World

Sun. Jul. 4 2004 8:38 AM ET

Russia has vast stockpiles of chemical and biological weapons which need to be destroyed

Plan to destroy Russian WMDs falling behind

CTV.ca News Staff

In Shchuchye, Russia, where a statute of Lenin still stands in the town square, there are huge stockpiles of chemical weapons just a few kilometres away.

The weapons stored include 1.9 million shells filled with the nerve agents VX, Soman and Sarin. One drop on the skin is enough to kill a person in under a minute.

Russia has about 40,000 tonnes of these deadly chemical weapons.

Two years ago at the Kananaskis G8 Summit, Canada pledged a billion dollars over 10 years to help clean up that arsenal. The total amount pledged by all G8 countries was $20 billion for what was called the Globe Partnership Against Weapons and Materials of Mass Destruction.

There was to be an 18-kilometre railway built complete with a $33-million bridge.

However, the money has not yet been sent to Russia.

"Given the urgency of the situation we're dealing with, we would have loved it to have gone faster," said Allan Poole, senior co-ordinator of the Global Partnership Program.

One destruction facility was to be up and running by 2005, but that isn't happening.

The Russians say they aren't the problem, claiming they have only received about $50 million of the $20 billion promised.

"We're ready to build right now, but the money issues are having a real impact on how fast we can get the work done," said Col. Sergei Kozlenkov, the head of construction.

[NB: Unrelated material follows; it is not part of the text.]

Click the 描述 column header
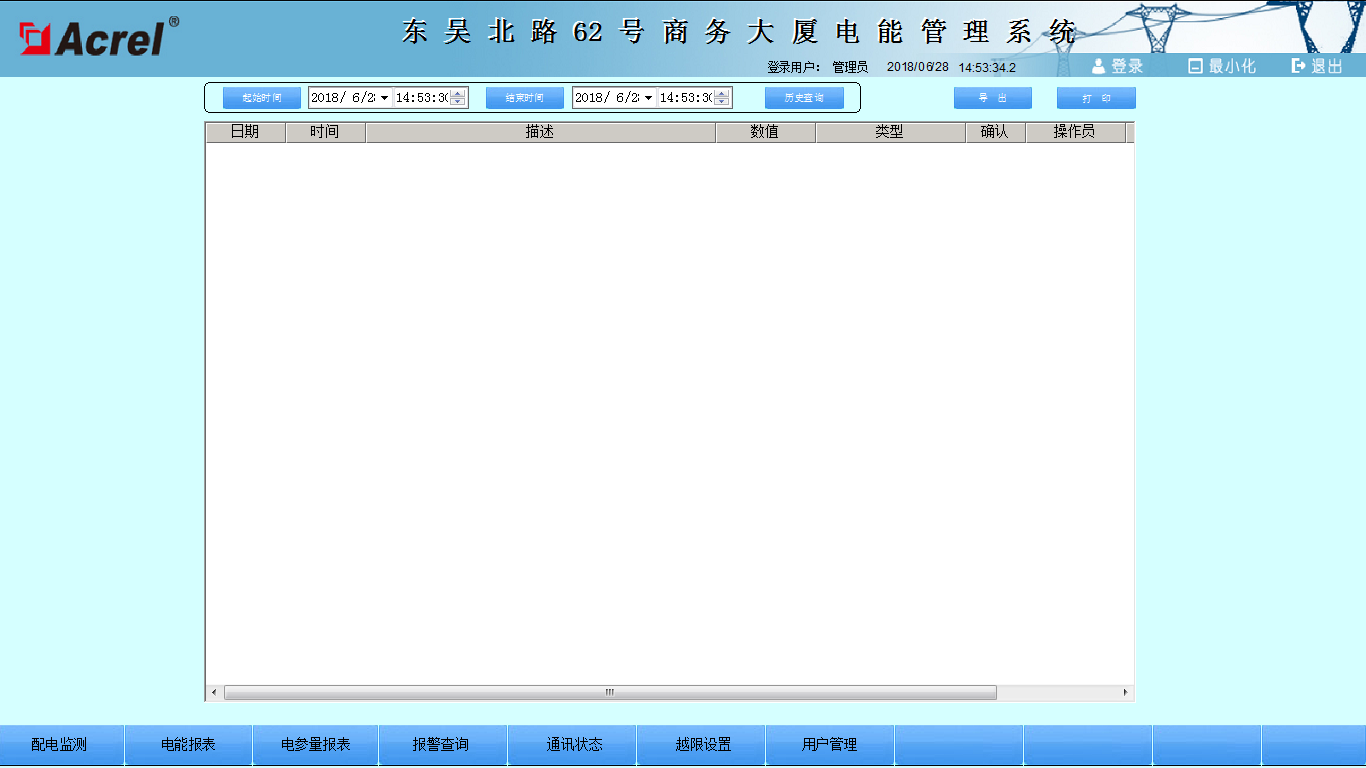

The global partners say they have been frustrated by Russian red tap, lack of access to sensitive sites, and as one put it, "boldfaced lies." there are also accusations of overcharging.

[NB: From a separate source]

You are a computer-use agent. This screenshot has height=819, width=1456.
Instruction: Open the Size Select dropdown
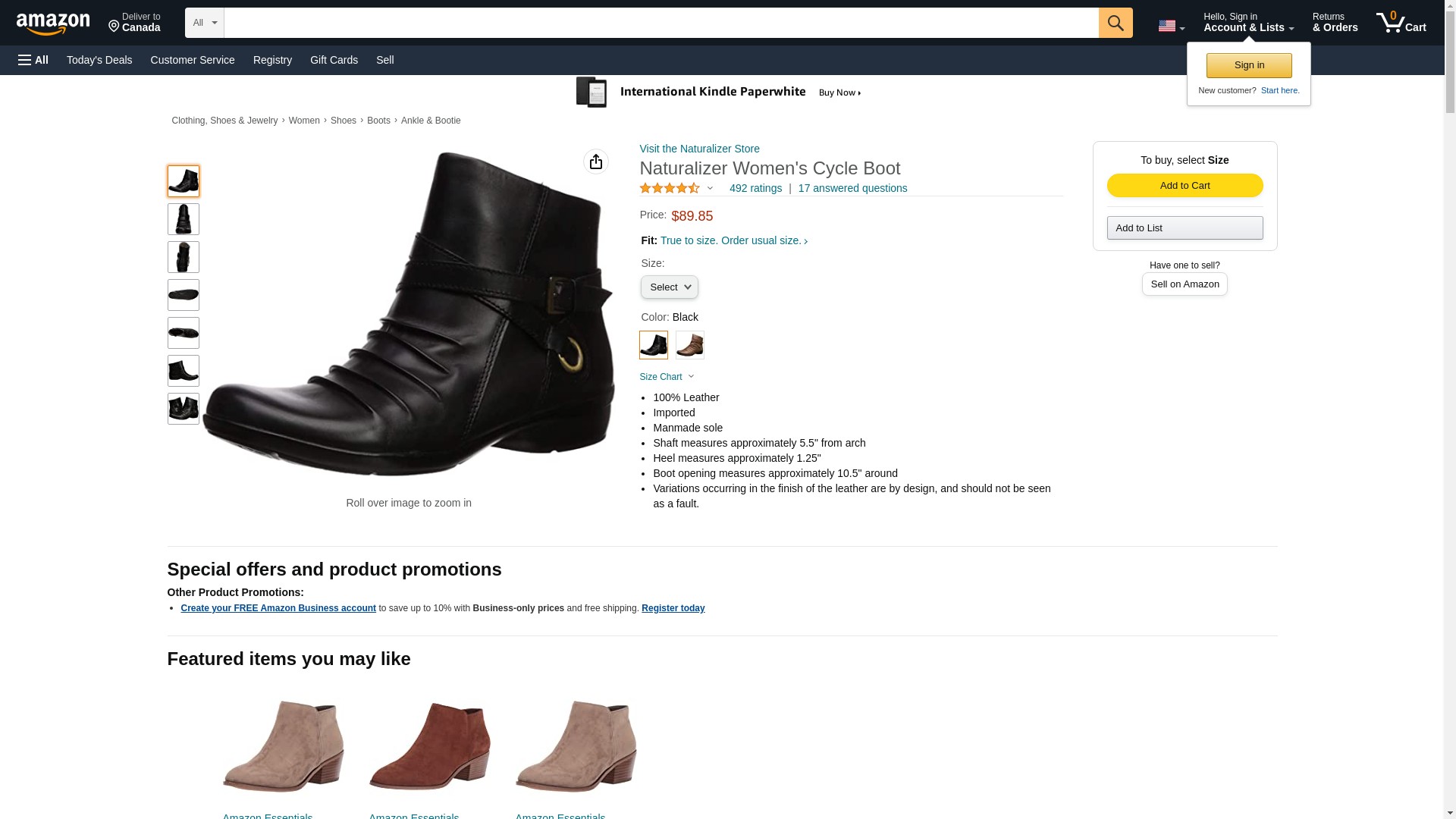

Experts say the squabbling is taking away precious time. "We're not, you know, on that stage yet where we could say tomorrow is to late. But I would say day after tomorrow could be too late," said Vladimir Orlov of the PIR Center.

At the G8 Summit in Sea Island, Georgia last month, there was a recommitment made to the $20 billion, with the money to be raised by 2012.

More donor states were being sought. Seven agreed to do so.

The G8's communique on the the Global Partnership had an upbeat spin.

"Global Partnership member states, including the six new donors that joined at Evian (site of the 2003 G8 summit), have in the past year launched new cooperative projects in Russia and accelerated progress on those already underway. While much has been accomplished, significant challenges remain," it said.

"We will continue to work with other former Soviet states to discuss their participation in the Partnership. We reaffirm that Partnership states will participate in projects according to their national interests and resources."

At the same time, the G8 acknowledged the threats posed by bioterrorism and chemical weapons.

However, it mainly pushed the Biological Weapons Convention and the Chemical Weapons Convention as the means to that.

The nightmare scenario is that terrorists get a hold of chemical munitions before Russia and the Global Partnership are able to destroy them," said CTV's Ellen Pinchuk at the Chemical Weapons Destruction Facility in Shchuchye.

"But the international attention span towards these weapons of mass destruction may prove dangerously short."